Getting what we deserve from coronavirus nightmare
By this time in the year, we should have been in much better shape. Thinking about stadium and possibly even arena events. Looking forward to football played before fans. Watching our children head back to real school. Watching our safety protocol produce results and shrink the COVID-19 pandemic.
But the sad reality is that we are nowhere near those results and that we are hung up in earlier and regressing phases of the reactivation of our society. Vaccines and treatments that can rescue us and crush the pandemic are certainly on the way. But we will not do much better until they arrive or until so many people test positive that we begin to develop some sort of population immunity or until the virus just runs out of places to grow.
Not happening anytime soon.
Here in town, we have the best and the brightest working for us. In my view, Mayor Cooper seems to have a weird sense of enjoyment about shutting down businesses and shoving the cost to the taxpayers. Some would say that the Democrats are the party of the lockdown, secretly loving the mayhem and eagerly anticipating the first week in November and the defeat of President Trump's reelection campaign.
But Dr. Alex Jahangir & Co. are highly qualified to lead us through this mess. At the state level, we have Dr. Lisa Piercey. At the national level, we have Dr. Anthony Fauci and Dr. Deborah Birx.
And we had grand reopening plans at the national level, the state level, and the Nashville level.
The truth is that we lost our focus and let our guard down. And instead of thinking of the greater good, we began thinking selfishly about how we could make it through the rest of the COVID-19 nightmare with minimal interruption and hassle for Number One.

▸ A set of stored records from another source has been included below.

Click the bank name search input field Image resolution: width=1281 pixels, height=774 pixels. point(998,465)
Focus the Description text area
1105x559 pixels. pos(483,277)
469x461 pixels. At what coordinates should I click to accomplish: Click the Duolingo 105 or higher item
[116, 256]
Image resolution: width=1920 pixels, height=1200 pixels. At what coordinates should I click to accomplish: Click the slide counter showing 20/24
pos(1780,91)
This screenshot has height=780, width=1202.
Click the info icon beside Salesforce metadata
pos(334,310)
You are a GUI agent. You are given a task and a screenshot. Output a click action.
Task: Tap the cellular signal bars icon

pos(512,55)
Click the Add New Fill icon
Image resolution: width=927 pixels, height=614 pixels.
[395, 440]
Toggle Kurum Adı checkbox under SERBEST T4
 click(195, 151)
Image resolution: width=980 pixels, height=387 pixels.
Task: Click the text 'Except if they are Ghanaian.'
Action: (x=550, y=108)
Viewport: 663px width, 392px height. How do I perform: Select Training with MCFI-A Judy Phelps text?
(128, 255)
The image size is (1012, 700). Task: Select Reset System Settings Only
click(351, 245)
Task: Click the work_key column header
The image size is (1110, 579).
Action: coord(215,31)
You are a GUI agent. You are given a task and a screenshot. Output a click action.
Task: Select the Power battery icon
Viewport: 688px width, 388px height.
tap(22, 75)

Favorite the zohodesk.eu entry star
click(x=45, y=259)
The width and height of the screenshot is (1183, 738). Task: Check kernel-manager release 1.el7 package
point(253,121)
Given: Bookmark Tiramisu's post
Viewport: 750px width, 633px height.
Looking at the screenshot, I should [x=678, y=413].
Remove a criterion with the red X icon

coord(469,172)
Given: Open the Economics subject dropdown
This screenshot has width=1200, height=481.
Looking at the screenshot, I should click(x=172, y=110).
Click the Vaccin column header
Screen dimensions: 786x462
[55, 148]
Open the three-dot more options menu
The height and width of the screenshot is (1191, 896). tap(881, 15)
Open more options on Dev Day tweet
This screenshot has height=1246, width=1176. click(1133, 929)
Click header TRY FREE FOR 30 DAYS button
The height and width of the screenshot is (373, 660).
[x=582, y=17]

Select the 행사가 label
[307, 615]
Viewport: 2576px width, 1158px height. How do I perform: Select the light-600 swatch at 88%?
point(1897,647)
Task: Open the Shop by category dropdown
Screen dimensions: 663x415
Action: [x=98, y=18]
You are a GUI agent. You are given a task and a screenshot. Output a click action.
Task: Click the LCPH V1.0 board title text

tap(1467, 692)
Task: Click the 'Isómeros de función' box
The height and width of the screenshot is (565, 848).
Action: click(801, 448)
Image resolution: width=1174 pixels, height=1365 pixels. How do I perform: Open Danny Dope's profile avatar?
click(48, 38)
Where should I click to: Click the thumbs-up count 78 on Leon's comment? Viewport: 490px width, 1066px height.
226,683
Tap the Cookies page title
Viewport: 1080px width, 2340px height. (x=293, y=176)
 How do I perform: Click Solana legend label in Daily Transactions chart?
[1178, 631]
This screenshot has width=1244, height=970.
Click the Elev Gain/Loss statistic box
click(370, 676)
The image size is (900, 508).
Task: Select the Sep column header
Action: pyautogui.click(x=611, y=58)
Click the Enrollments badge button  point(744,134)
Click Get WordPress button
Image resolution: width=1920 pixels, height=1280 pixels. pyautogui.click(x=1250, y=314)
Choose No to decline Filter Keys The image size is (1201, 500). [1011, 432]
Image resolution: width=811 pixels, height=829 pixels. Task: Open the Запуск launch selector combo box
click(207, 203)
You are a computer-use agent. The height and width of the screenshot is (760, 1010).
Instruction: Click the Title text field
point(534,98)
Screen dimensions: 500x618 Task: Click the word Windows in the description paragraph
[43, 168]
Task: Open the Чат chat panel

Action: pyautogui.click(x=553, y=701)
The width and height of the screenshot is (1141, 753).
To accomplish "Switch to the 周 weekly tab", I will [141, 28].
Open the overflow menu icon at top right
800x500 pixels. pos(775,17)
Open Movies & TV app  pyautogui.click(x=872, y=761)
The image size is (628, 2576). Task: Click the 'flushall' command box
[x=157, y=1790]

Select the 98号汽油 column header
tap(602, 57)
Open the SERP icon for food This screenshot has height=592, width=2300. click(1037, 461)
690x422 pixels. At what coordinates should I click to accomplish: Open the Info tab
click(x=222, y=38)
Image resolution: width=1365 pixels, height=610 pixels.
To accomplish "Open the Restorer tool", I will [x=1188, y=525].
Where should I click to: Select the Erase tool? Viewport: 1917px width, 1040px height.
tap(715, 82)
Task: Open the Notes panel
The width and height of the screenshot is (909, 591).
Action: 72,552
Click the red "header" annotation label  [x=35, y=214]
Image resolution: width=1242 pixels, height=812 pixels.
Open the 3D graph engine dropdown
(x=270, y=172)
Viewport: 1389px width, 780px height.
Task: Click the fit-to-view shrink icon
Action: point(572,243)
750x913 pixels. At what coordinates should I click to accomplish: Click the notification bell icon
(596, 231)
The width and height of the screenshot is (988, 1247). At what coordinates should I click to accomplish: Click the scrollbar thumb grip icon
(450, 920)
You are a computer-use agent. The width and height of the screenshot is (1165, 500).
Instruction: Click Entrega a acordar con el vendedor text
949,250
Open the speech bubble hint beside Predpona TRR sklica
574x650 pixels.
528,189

So easy to talk about the need for sacrifice and discipline and the often-repeated phrase that "the health and safety of ___________________ is our top priority".
So easy until it means a change for ourselves, inconvenience, loss of income/lifestyle, and taking steps we aren't used to taking. Easy to point the finger at others. Hard to look in the mirror.
Our health care workers are heroes, but we also have health care workers who have no problem with everyone else being unemployed as long as their respective jobs remain intact.
I love the energy and talent of our young people, but young people are also the most self centered when it comes to changing habits in a time of crisis.
What we are being asked to do is a "new normal" for sure, but it is not all that complicated. And the smart money says that the masks and the social distancing won't be around for the long haul.
After all, the pharmaceutical companies have a big incentive to get us vaccinated/treated as soon as possible. And money talks.
For some practices that weren't very sanitary and healthy to begin with, i.e. food buffets, we've seen the last of them. And hopefully our lives will be much cleaner in many ways as we move forward.
The sad part is that we have short attention spans and very little patience.
And it will mean a longer run of time with COVID-19 as a major force in our existence.